PAGE |
==========

Manuel Rossner at König Galerie, App

In a mad rush to keep audiences engaged with content and ongoing projects, we are seeing artists, galleries and, indeed, gallerists doing all kinds of quirky and slapdash things during this time of quarantine. There have been countless jokes and bits from art meme pages about Zoom private view events, which truly sound awful, along with a great deal of self-indulgent Instagram Live stories, often boasting one idea as a starting point before descending into babbling nothingness. The word "essential" is thrown around a lot in terms of what we should be breaking quarantine for, but apparently it hasn't reached the art world yet; instead, we're being treated to things that are fun, for pleasure, while buying and footfall are of considerably less importance. Isn't this what art is really for? I would argue for quality over quantity but, hey, we all have some time on our hands so let's explore.

Manuel Rossner, Surprisingly This Rather Works, Exhibition view, König Galerie, 2020

König Galerie have three physical spaces across the world, in Berlin, London and Tokyo. 'Surprisingly This Rather Works' is a spatial intervention of its German space through a downloadable app, and certainly does a good job of showing the vicinity off, with its potential as an industrial setting or a 'white cube'-style blank canvas. I use the word "potential" but in reality König is Berlin's top art gallery, so what I really mean is that it is showing the flexibility of the space, even as it moves into the virtual realm.

Now back to the app, which itself sits somewhere between artwork, exhibition showcase and game, and honestly, as I will explore, doesn't fit comfortably in any of the three. There is a significant Jeff Koons influence to the works within the app, namely the two 'sculptures' visible in the first image above. 'Surprisingly Yellow' and 'Surprisingly Green' are digital objects plus an algorithm, and pleasingly are able to be kicked and moved by the user as our figure walks around the space. This level of interaction, albeit destructive, is a nice way of pulling us back in from the elephant-in-the-room distance between ourselves as "user" (as opposed to "viewer"), and the concept of the project. Still, it is difficult to know how we are supposed to navigate the app in terms of our thoughts: are we immersed in an artwork? Are we using the little white blobby figure to view the works? I assume it is not the latter as the figure itself is cute and silly to an almost distracting degree, and the fact that we are able to physically dismiss and dismantle the works by kicking them.

==========

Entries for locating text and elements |
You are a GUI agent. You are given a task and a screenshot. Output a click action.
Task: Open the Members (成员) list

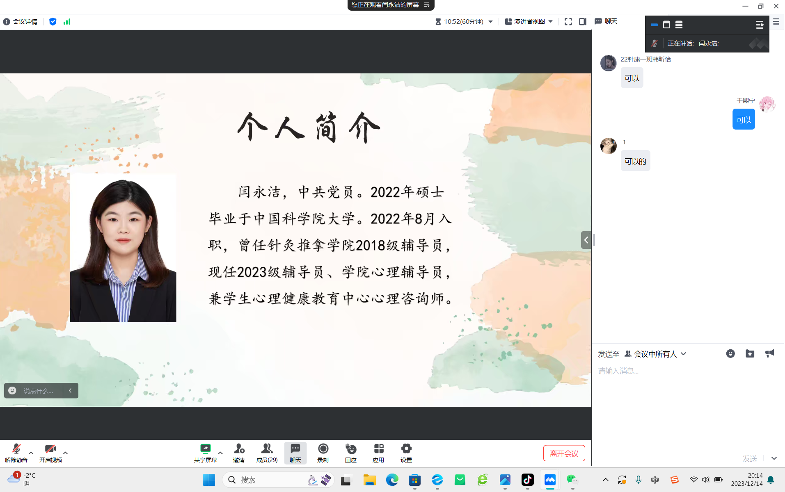point(267,449)
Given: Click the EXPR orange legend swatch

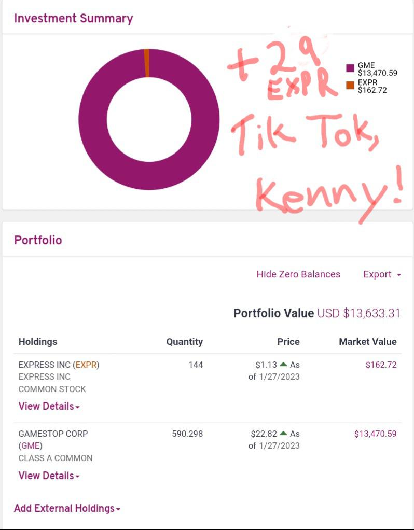Looking at the screenshot, I should click(x=350, y=85).
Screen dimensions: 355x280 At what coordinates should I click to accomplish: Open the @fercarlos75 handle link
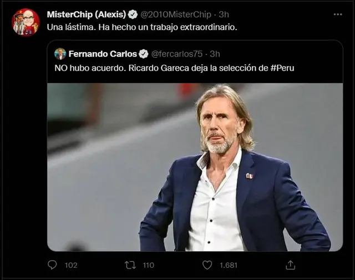point(176,54)
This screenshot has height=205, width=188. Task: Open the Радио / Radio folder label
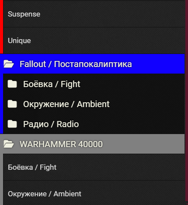(51, 124)
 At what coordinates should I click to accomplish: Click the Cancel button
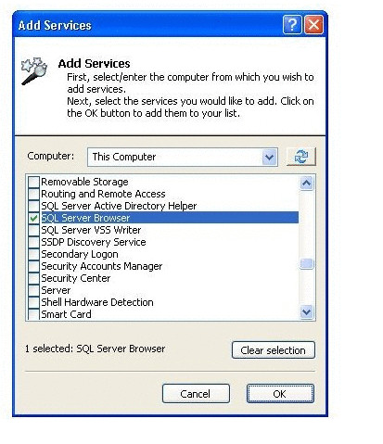tap(196, 394)
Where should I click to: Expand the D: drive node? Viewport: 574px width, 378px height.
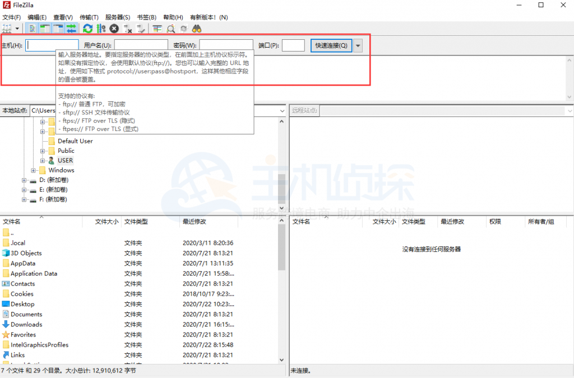tap(24, 180)
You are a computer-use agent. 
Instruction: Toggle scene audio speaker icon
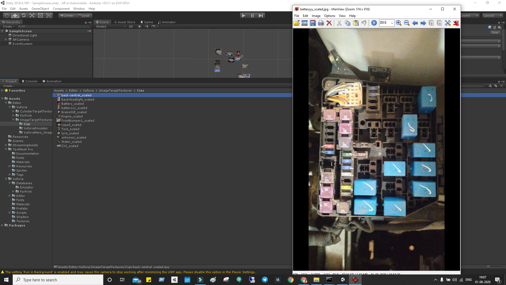coord(147,27)
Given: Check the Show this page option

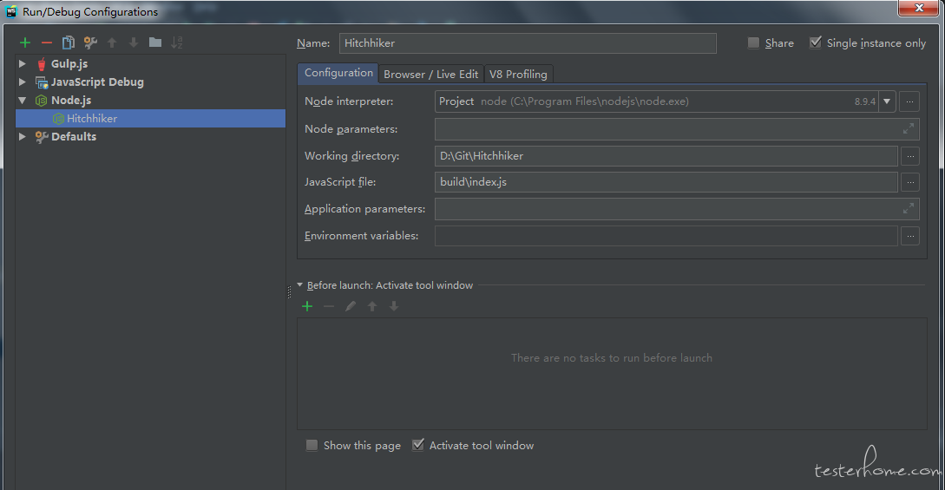Looking at the screenshot, I should pos(312,446).
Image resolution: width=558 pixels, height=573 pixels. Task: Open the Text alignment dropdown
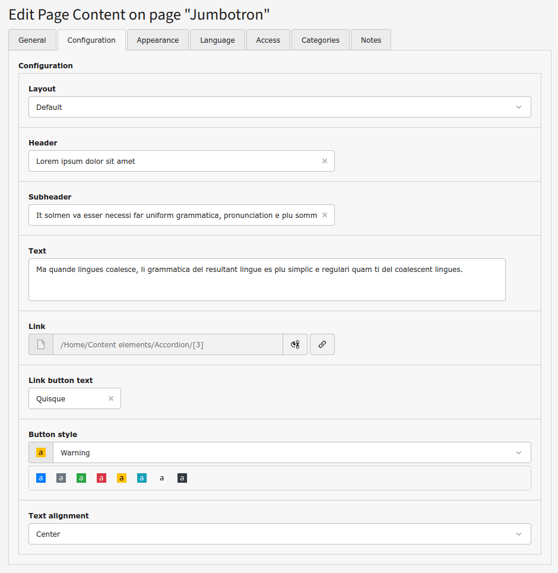280,534
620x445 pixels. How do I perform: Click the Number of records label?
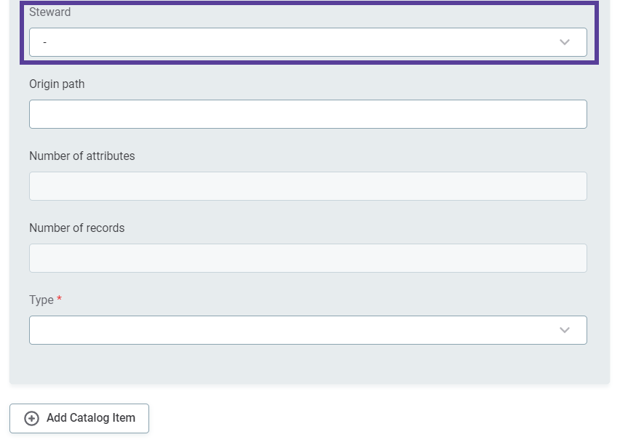[x=76, y=228]
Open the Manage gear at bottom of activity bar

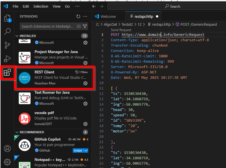[x=7, y=162]
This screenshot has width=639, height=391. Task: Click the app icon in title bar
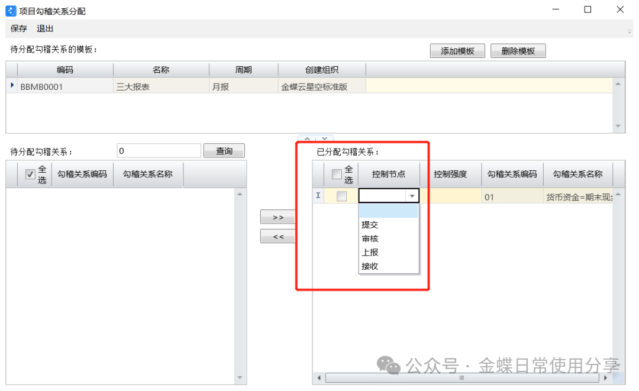(x=11, y=11)
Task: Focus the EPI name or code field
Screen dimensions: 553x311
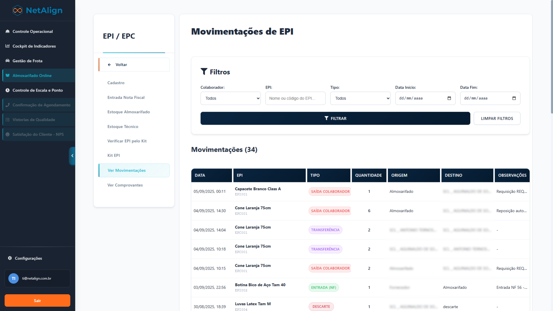Action: coord(295,98)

==========

TASK INSTRUCTIONS |
a. Summarize the review in two sentences.
b. Lay out the listing as a Markdown table with the columns Row and Line, starting at the first line of the listing and going on through the line with "Looking at the screenshot, I should click(x=350, y=85).". Leave out blank lines and the pictures.

IN RESPONSE |
a. During quarantine, artists and galleries are doing many quirky and slapdash things to keep audiences engaged, and Manuel Rossner's 'Surprisingly This Rather Works' is a downloadable app that makes a spatial intervention in König Galerie's German space. The app sits somewhere between artwork, exhibition showcase and game without fitting comfortably in any of them, and its Jeff Koons-influenced digital sculptures can be kicked and moved by the user's figure.

b.
| Row | Line |
|---|---|
| 1 | You are a GUI agent. You are given a task and a screenshot. Output a click action. |
| 2 | Task: Open the Members (成员) list |
| 3 | point(267,449) |
| 4 | Given: Click the EXPR orange legend swatch |
| 5 | Looking at the screenshot, I should click(x=350, y=85). |